**Saved entries:**
***

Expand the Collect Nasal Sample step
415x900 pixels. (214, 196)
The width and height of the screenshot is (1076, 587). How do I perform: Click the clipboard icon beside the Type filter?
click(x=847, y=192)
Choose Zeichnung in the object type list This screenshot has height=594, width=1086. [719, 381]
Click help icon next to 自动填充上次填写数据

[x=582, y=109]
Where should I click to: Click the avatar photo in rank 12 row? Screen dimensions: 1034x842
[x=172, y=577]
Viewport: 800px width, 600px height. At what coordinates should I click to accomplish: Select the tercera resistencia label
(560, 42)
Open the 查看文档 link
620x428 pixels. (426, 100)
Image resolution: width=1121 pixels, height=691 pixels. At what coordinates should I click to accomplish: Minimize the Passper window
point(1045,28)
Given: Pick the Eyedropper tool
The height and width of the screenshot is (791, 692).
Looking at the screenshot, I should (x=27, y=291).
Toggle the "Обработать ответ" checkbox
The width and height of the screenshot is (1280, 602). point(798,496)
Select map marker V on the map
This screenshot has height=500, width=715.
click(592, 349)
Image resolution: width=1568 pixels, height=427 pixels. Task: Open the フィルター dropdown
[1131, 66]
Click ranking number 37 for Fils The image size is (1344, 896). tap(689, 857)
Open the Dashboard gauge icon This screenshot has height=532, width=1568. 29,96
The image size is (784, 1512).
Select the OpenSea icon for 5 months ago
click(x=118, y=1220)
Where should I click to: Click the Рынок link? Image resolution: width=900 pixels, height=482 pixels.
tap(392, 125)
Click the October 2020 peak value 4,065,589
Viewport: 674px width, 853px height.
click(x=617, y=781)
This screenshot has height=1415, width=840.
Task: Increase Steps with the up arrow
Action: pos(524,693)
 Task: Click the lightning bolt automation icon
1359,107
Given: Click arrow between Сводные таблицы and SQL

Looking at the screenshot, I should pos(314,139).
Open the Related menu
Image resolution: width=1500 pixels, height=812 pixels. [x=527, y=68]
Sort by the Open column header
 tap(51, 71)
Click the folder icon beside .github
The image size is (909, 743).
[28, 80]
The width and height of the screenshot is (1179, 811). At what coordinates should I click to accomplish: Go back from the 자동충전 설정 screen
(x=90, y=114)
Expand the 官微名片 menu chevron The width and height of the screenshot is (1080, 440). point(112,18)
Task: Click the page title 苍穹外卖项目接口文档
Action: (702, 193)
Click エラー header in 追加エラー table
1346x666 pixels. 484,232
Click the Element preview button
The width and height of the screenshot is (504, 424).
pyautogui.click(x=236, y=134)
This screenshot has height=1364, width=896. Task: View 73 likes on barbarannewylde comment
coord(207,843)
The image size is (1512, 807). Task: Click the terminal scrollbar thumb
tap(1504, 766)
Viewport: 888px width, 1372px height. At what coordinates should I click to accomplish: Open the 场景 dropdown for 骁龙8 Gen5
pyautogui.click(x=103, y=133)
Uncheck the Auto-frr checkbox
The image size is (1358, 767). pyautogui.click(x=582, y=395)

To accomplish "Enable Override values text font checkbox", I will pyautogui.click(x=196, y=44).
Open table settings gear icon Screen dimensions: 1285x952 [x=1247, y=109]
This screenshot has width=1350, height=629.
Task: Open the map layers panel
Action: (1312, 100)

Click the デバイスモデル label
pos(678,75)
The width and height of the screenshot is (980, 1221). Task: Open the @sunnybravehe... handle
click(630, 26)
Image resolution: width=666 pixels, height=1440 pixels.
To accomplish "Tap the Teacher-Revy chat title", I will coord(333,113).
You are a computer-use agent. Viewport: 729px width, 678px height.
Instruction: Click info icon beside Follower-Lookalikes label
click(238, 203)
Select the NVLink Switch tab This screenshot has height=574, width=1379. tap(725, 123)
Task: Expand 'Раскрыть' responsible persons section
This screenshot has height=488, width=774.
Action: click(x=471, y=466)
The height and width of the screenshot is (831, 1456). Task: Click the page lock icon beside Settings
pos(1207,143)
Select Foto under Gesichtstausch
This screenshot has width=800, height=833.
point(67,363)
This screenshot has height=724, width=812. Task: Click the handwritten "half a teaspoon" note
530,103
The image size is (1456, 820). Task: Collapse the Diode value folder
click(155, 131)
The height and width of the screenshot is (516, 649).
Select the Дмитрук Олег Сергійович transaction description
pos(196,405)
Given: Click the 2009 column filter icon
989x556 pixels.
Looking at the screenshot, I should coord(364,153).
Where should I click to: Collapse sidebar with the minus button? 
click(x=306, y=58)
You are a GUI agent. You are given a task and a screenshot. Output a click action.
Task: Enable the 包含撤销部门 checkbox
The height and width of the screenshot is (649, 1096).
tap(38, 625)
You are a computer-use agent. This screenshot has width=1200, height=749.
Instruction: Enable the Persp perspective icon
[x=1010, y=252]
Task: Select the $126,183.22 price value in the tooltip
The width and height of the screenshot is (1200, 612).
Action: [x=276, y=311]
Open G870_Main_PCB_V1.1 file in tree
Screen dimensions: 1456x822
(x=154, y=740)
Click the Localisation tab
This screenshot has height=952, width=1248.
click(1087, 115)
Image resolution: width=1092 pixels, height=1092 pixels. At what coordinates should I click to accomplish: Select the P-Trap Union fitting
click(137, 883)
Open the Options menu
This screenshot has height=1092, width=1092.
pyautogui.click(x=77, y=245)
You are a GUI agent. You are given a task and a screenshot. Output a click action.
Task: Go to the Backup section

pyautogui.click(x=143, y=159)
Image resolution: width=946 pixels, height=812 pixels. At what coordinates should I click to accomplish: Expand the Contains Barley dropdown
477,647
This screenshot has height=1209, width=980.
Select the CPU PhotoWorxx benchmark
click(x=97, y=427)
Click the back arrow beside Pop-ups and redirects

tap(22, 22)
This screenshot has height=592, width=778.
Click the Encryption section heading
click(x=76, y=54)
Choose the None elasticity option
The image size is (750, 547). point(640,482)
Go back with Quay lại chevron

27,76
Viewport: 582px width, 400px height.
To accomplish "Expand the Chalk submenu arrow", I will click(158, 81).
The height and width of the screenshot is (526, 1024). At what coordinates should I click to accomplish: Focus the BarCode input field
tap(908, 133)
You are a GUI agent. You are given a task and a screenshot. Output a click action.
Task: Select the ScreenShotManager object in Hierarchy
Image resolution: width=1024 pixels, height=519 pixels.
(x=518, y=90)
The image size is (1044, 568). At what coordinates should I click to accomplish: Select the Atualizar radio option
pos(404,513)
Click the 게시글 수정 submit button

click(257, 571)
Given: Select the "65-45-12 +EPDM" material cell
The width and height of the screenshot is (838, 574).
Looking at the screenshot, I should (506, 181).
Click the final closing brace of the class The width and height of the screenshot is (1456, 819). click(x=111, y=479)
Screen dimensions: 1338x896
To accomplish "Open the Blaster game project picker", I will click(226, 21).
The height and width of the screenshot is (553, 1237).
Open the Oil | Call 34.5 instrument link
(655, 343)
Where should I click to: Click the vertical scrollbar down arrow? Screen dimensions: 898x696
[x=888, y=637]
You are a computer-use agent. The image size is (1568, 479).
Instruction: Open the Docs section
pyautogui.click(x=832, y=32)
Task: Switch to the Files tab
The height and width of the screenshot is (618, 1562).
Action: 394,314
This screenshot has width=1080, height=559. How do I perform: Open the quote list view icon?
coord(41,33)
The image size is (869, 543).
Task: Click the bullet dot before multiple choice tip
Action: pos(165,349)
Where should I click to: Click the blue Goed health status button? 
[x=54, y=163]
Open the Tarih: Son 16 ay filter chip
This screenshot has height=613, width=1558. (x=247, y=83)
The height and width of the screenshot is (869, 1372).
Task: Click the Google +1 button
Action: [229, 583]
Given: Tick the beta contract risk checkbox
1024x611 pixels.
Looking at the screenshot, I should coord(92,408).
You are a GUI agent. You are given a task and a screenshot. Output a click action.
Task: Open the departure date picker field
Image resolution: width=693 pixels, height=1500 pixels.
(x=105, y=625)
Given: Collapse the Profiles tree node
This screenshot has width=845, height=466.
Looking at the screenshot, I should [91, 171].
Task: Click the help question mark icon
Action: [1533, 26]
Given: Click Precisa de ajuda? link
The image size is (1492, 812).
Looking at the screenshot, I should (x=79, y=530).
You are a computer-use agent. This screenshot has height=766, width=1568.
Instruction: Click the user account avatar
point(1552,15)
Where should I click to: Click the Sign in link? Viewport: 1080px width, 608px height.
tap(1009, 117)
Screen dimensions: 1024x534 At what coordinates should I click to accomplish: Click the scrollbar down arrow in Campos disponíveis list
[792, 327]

***

All lines above between those holding "Viewport: 888px width, 1372px" and "Select the NVLink", inclusive, must be set down unchanged, and no other line may be included.

**EXERCISE ANSWER:**
Viewport: 888px width, 1372px height. At what coordinates should I click to accomplish: Open the 场景 dropdown for 骁龙8 Gen5
pyautogui.click(x=103, y=133)
Uncheck the Auto-frr checkbox
The image size is (1358, 767). pyautogui.click(x=582, y=395)

To accomplish "Enable Override values text font checkbox", I will pyautogui.click(x=196, y=44).
Open table settings gear icon Screen dimensions: 1285x952 [x=1247, y=109]
This screenshot has width=1350, height=629.
Task: Open the map layers panel
Action: (1312, 100)

Click the デバイスモデル label
pos(678,75)
The width and height of the screenshot is (980, 1221). Task: Open the @sunnybravehe... handle
click(630, 26)
Image resolution: width=666 pixels, height=1440 pixels.
To accomplish "Tap the Teacher-Revy chat title", I will coord(333,113).
You are a computer-use agent. Viewport: 729px width, 678px height.
Instruction: Click info icon beside Follower-Lookalikes label
click(238, 203)
Select the NVLink Switch tab This screenshot has height=574, width=1379. tap(725, 123)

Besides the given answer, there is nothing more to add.